Day 112, Saturday, May 18th, 2013


The last week has seen my cell counts plummet (as they were expected to do), multiple uses of Jake (the pump) to infuse myself with saline and magnesium, daily injections of neupogen, the return of the pain-in-the-butt-butt-pain, dabbling with hydromorphone accordingly, the receiving of two units of type O negative blood (Dad had the same blood type as I did, so while I do have the blood type of my donor, it turns out to be business as usual), the receiving of a giant bag of saline and magnesium, the development of a neutropenic fever, intravenous antibiotics, my first ever ambulance ride, and, finally, my being transferred back to the University of Washington Medical Center as an inpatient.

I'm back inside, and most of my troubles are once again in my backside.

The derriere damage started about a week ago, but it was low ebb. I made my team aware of it, treated it the way I had before, and it mostly quieted down, until a day, where, bluntly speaking, I took three enormous poops. After round three, things were unhappy. I had acquired sadbutt. And if that is TMI for you, then you clearly haven't been following along from the beginning.

This, by itself, was not enough to prompt my removal from the SCCA House to the watchful and ever-wakeful (meaning they wake me up all of the time, not just that they never sleep) eyes of the UWMC. It was on Friday, when, after consecutive days of diminishing cellular returns, as verified by daily blood draws, I was given the aforementioned two units of blood, followed by a litre of saline loaded with magnesium.

As a result of the conditioning regimen and several of the medications that I am on, post-transplant, my body is losing magnesium at a ferocious rate, so I have been and am required to supplement daily, intravenously, through my Hickman line. One of the fun things about magnesium infusions is that they make you feel toasty-warm, from the inside out, as if you had taken an electric blanket as a suppository and cranked that sucker to maximum. This is relevant because my temperature began to climb rather dramatically, after the transfusions, as I was being given the infusion. To a certain extent, this was to be expected, what with all those magnesium-tipped road flares going off in my veins. I'm sure I was glowing; it was hard to see the screen of my phone for all of the glare, and I was certainly radiating enough heat for that scenario to be accurate. [note: I was not actually glowing, but I was throwing off enough heat that my girlfriend would have clung to me like a baby sloth happily clings to a tree.]

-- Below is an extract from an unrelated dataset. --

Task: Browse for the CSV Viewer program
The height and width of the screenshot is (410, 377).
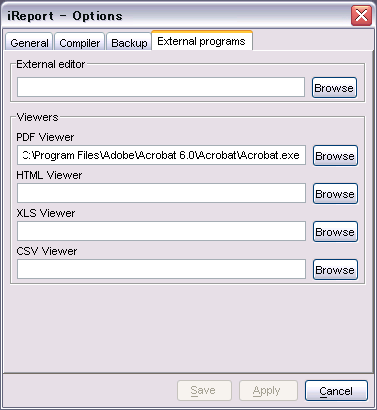Action: click(x=335, y=270)
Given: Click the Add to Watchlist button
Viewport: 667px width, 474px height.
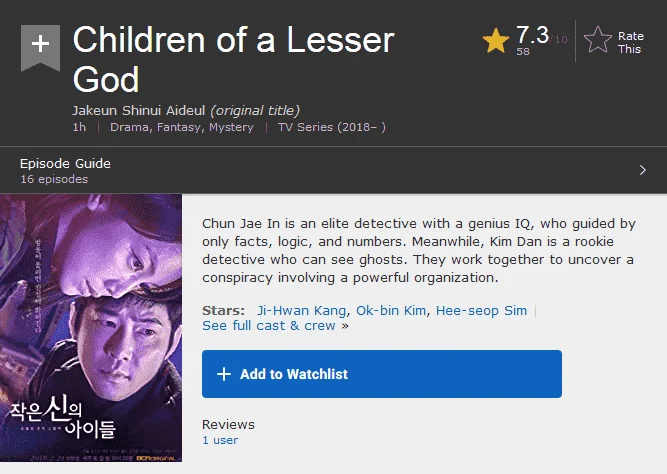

During such a lengthy process (total, about eight hours), your vitals are taken periodically, including your temperature, and when mine crossed 38.3 degrees Celsius, it was time for concern - that temperature is the threshold for fever that gets you a hospital stay. It peaked shortly afterwards at 38.8, while antibiotics were being ordered and an ambulance ride to the hospital was being arranged. That part took about two hours. It was almost eleven pm before the paramedics arrived, a full hour after the usual closing time of the Infusion department on the fifth floor of the SCCA, and I felt a little bad about keeping staff there after their shifts were over.

I scampered gingerly (very, very gingerly; not scampering at all, really) from my bed-goes-up-bed-goes-down bed over to their gurney, where they promptly adjusted me to an extremely odd angle, tilted forward so that every ounce of my weight was stretching my unhappy hoop. Need I say more to imply that the trip down to the bambalance was, ah, unpleasant? The ambulance ride itself was rather anti-climatic. It was extremely business-like, whereas I prefer a little banter, and there were no high speeds or sirens. I just winced periodically from my gurney, with its five-point safety harness (they really strap you in), and answered the paramedic who rode in the back's questions, so that he could fill out his forms on the ride over.

I guided the paramedics through the UWMC, having spent more time there than they had, and we ended up at my new room on the seventh floor, where I'll be staying for at least the next week. My fever has resolved completely, and all of the cultures have come back negative for any sort of infectious agent, which is what I expected: the same thing happened during my last transplant. I'm still getting several days of IV antibiotics, just to be on the safe side, and at least I get daily anal supervision, in case things get further untoward down there. Did I say daily? I meant multiple times daily, at least so far. In any event, they're keeping me here until dad's cells (sparkles, sorry) engraft, and my neutrophils and such come back from where they are now, which is essentially zero. This should take seven-to-ten days, and it is only once that starts to happen that the rectum will stop trying to assert its dominance over the rest of the body. "Yes, we get it, you're the asshole in charge; may we stop now?"

For the sake of personal interest, you should know that rice bread, rigid and nonabsorbent as it is, makes eating an egg salad sandwich challenging. It becomes less of a sandwich and more of an egg salad squirt gun. This is relevant because I had one for lunch, since I am once more ordering off of the gluten-free menu at UWMC. I've mentioned this before, but the food here is actually pretty good, though I wish they'd switch their rice bread up with Udi's gluten-free bread, at least. C'mon. C'mon.


Julius Caesar walks into a bar and says, "I'll have a martinus, please."

The bartender says, "Don't you mean a martini?"

And Caesar says, "Buddy, I'm the Emperor of Rome. If I want a double, I'll order one."